(Records from a collection)
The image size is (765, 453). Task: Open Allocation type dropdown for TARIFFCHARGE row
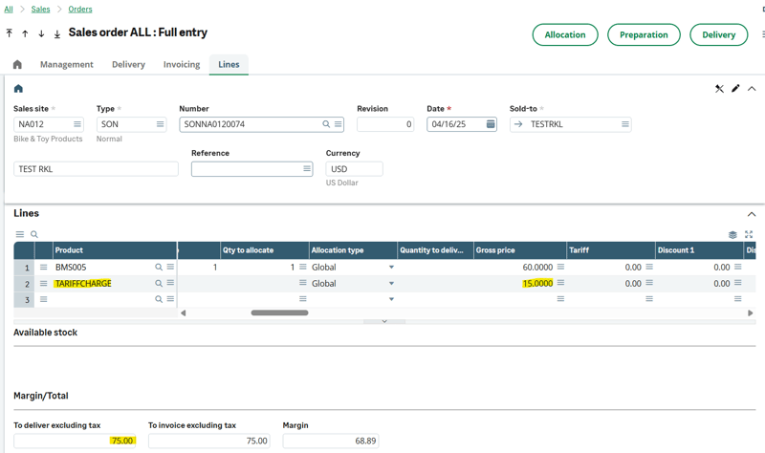pos(391,284)
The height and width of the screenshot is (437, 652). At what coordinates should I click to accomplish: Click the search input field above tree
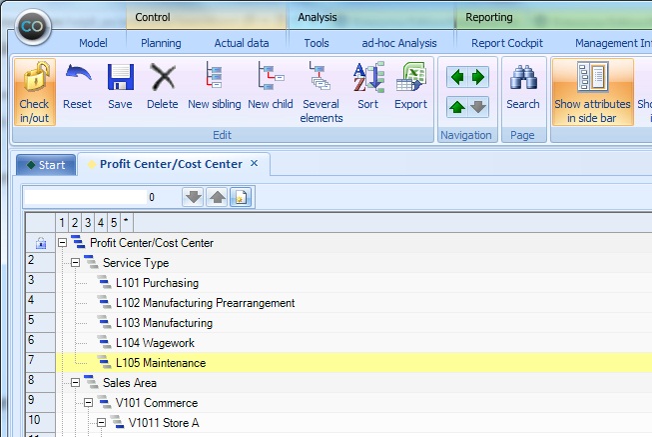pos(85,197)
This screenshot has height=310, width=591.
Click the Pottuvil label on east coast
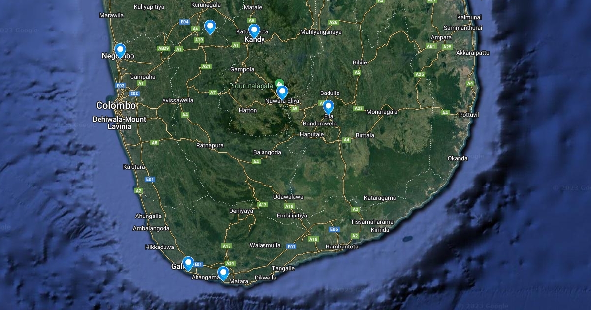coord(468,114)
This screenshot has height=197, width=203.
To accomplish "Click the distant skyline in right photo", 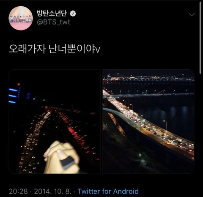I will click(148, 78).
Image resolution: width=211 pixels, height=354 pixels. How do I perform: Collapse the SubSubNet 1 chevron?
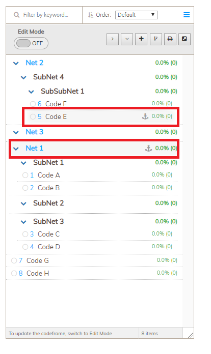pos(31,92)
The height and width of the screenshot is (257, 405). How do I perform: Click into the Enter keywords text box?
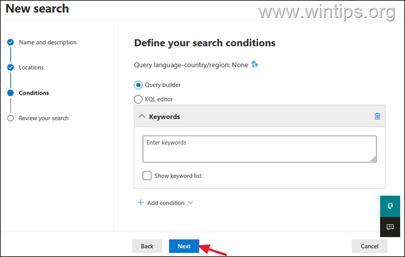[x=260, y=149]
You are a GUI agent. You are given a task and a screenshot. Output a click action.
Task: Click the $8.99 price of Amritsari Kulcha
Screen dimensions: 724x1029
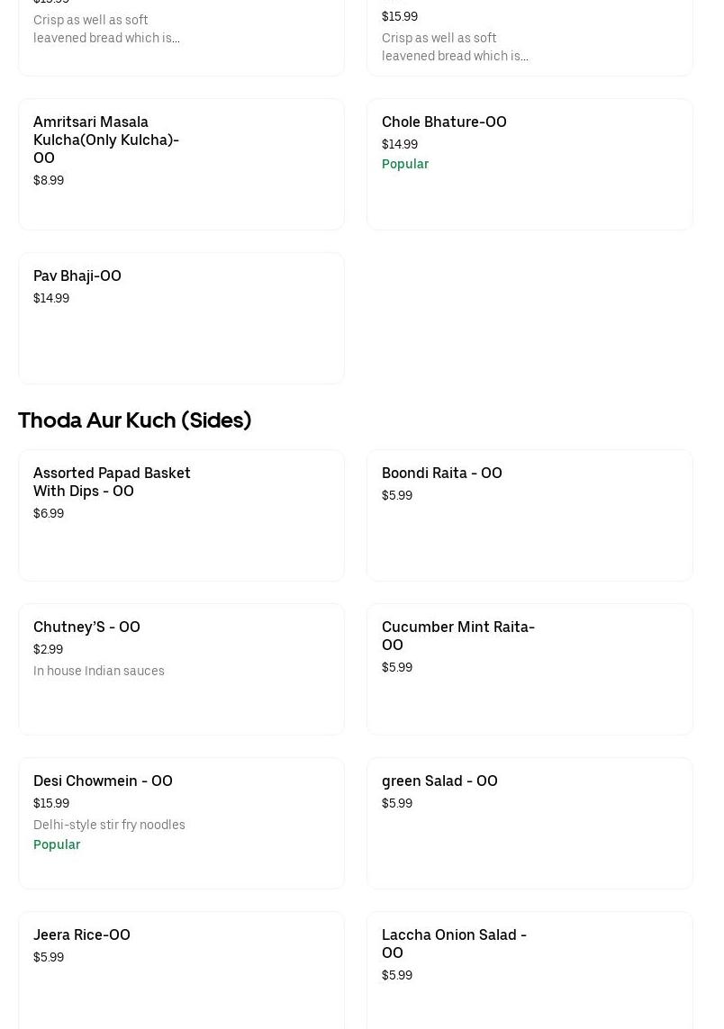pos(49,180)
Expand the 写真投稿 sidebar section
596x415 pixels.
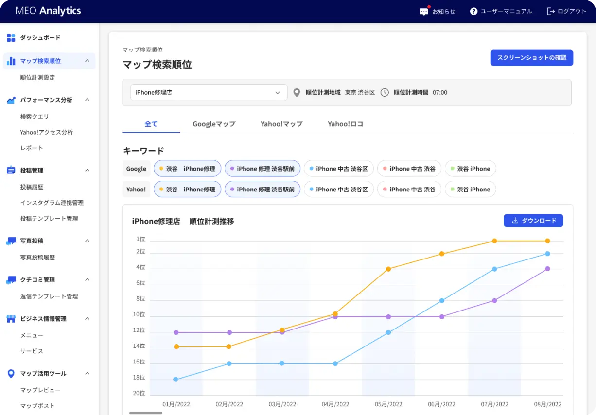(87, 241)
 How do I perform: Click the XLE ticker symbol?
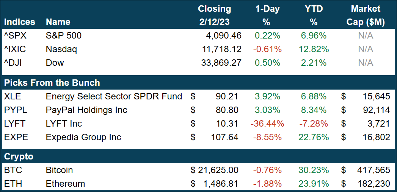tap(13, 96)
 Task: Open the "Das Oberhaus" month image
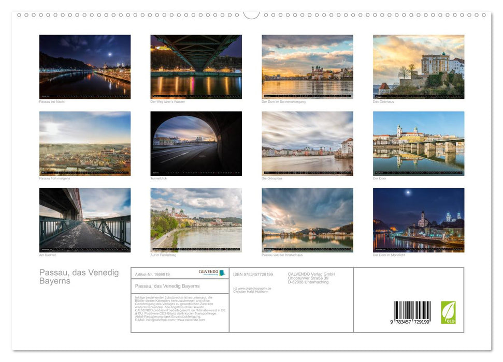coord(418,66)
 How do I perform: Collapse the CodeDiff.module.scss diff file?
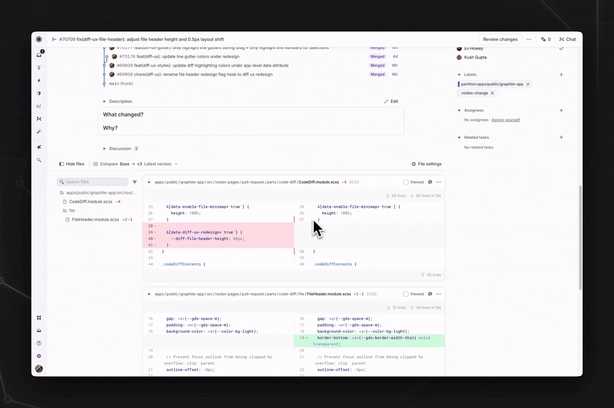coord(149,182)
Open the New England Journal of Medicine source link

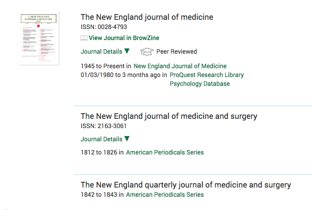[x=180, y=66]
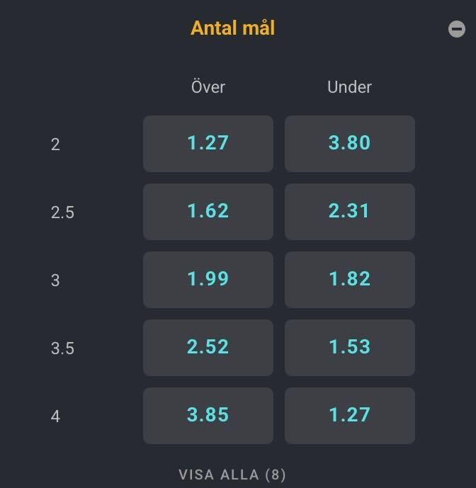Screen dimensions: 476x488
Task: Select Under 2 goals odds 3.80
Action: [349, 144]

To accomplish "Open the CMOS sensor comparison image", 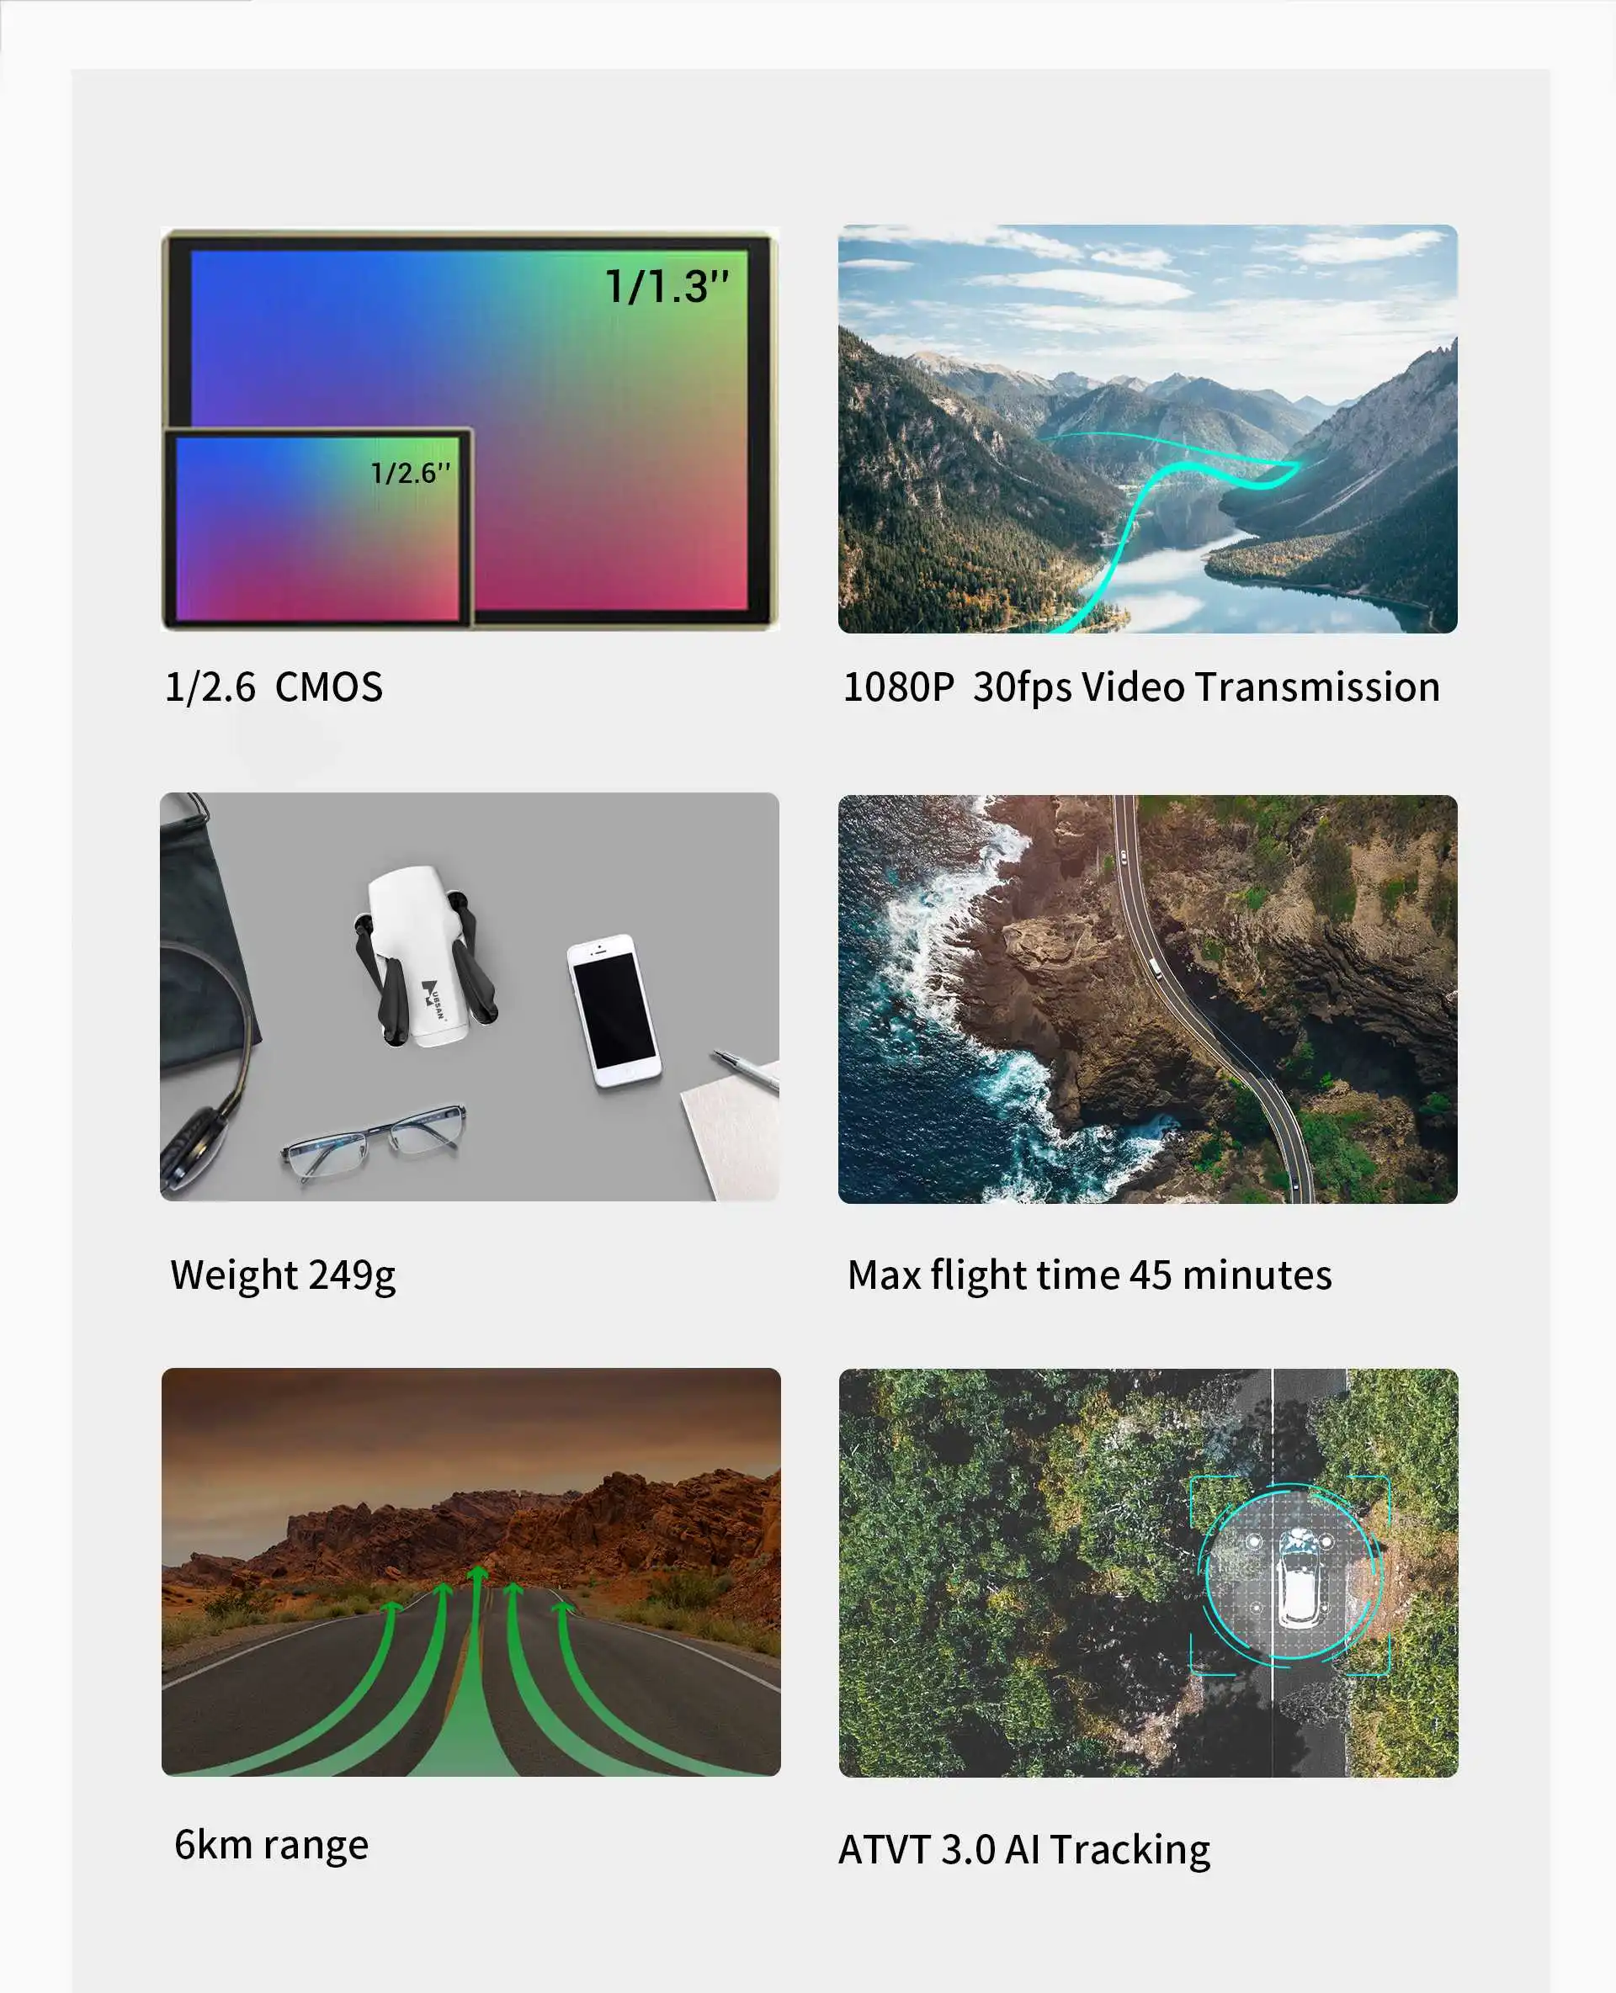I will coord(470,429).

> **WHAT IS NEEDED**
All that should be returned is the run of lines from the start of the entries above to the line bearing "This screenshot has height=310, width=591.", each exact, with pictures omitted.

> **TASK OUTPUT**
The image size is (765, 453). Task: Open Allocation type dropdown for TARIFFCHARGE row
pos(391,284)
The height and width of the screenshot is (437, 652). At what coordinates should I click to accomplish: Click the search input field above tree
pos(85,197)
This screenshot has height=310, width=591.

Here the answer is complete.